Work to complete — Copy the rows below word for word, keeping every line as it appears.

>> START Listed entries

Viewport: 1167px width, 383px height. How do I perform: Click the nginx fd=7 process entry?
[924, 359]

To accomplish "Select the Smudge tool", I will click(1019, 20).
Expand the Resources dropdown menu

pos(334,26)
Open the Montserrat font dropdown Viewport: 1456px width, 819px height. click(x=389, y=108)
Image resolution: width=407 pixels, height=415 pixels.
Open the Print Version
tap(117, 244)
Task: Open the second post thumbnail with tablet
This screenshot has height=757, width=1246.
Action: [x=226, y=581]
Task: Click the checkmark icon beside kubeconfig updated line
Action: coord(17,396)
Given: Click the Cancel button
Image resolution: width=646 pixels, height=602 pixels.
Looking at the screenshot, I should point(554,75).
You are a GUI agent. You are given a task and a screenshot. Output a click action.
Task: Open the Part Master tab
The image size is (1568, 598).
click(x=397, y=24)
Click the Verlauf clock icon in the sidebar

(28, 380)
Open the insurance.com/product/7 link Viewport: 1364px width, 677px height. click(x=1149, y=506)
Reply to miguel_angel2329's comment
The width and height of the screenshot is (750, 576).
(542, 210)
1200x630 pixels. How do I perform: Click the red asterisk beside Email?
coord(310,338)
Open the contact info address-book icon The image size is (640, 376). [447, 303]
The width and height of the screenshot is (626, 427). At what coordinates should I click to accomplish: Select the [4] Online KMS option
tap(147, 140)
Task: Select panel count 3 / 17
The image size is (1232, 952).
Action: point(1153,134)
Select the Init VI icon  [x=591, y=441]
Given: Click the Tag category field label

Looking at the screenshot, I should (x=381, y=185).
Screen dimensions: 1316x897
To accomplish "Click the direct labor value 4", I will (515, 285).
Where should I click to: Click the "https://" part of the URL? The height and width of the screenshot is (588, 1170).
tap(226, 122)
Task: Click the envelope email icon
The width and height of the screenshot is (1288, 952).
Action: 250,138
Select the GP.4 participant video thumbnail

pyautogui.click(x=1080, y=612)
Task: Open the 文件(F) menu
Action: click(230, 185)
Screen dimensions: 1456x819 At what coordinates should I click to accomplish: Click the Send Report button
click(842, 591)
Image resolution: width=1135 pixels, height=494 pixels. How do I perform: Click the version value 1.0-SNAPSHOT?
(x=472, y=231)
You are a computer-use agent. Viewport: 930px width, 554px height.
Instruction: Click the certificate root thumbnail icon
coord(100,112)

>> END Listed entries

Task result —
Viewport: 1167px width, 383px height. How do I perform: Click the nginx fd=7 process entry?
[924, 359]

To accomplish "Select the Smudge tool", I will click(1019, 20).
Expand the Resources dropdown menu

pos(334,26)
Open the Montserrat font dropdown Viewport: 1456px width, 819px height. click(x=389, y=108)
Image resolution: width=407 pixels, height=415 pixels.
Open the Print Version
tap(117, 244)
Task: Open the second post thumbnail with tablet
This screenshot has height=757, width=1246.
Action: [x=226, y=581]
Task: Click the checkmark icon beside kubeconfig updated line
Action: coord(17,396)
Given: Click the Cancel button
Image resolution: width=646 pixels, height=602 pixels.
Looking at the screenshot, I should point(554,75).
You are a GUI agent. You are given a task and a screenshot. Output a click action.
Task: Open the Part Master tab
The image size is (1568, 598).
click(x=397, y=24)
Click the Verlauf clock icon in the sidebar

(28, 380)
Open the insurance.com/product/7 link Viewport: 1364px width, 677px height. click(x=1149, y=506)
Reply to miguel_angel2329's comment
The width and height of the screenshot is (750, 576).
(542, 210)
1200x630 pixels. How do I perform: Click the red asterisk beside Email?
coord(310,338)
Open the contact info address-book icon The image size is (640, 376). [447, 303]
The width and height of the screenshot is (626, 427). At what coordinates should I click to accomplish: Select the [4] Online KMS option
tap(147, 140)
Task: Select panel count 3 / 17
The image size is (1232, 952).
Action: point(1153,134)
Select the Init VI icon  [x=591, y=441]
Given: Click the Tag category field label

Looking at the screenshot, I should (x=381, y=185).
Screen dimensions: 1316x897
To accomplish "Click the direct labor value 4", I will (515, 285).
Where should I click to: Click the "https://" part of the URL? The height and width of the screenshot is (588, 1170).
tap(226, 122)
Task: Click the envelope email icon
The width and height of the screenshot is (1288, 952).
Action: 250,138
Select the GP.4 participant video thumbnail

pyautogui.click(x=1080, y=612)
Task: Open the 文件(F) menu
Action: click(230, 185)
Screen dimensions: 1456x819 At what coordinates should I click to accomplish: Click the Send Report button
click(842, 591)
Image resolution: width=1135 pixels, height=494 pixels. How do I perform: Click the version value 1.0-SNAPSHOT?
(x=472, y=231)
You are a computer-use agent. Viewport: 930px width, 554px height.
Instruction: Click the certificate root thumbnail icon
coord(100,112)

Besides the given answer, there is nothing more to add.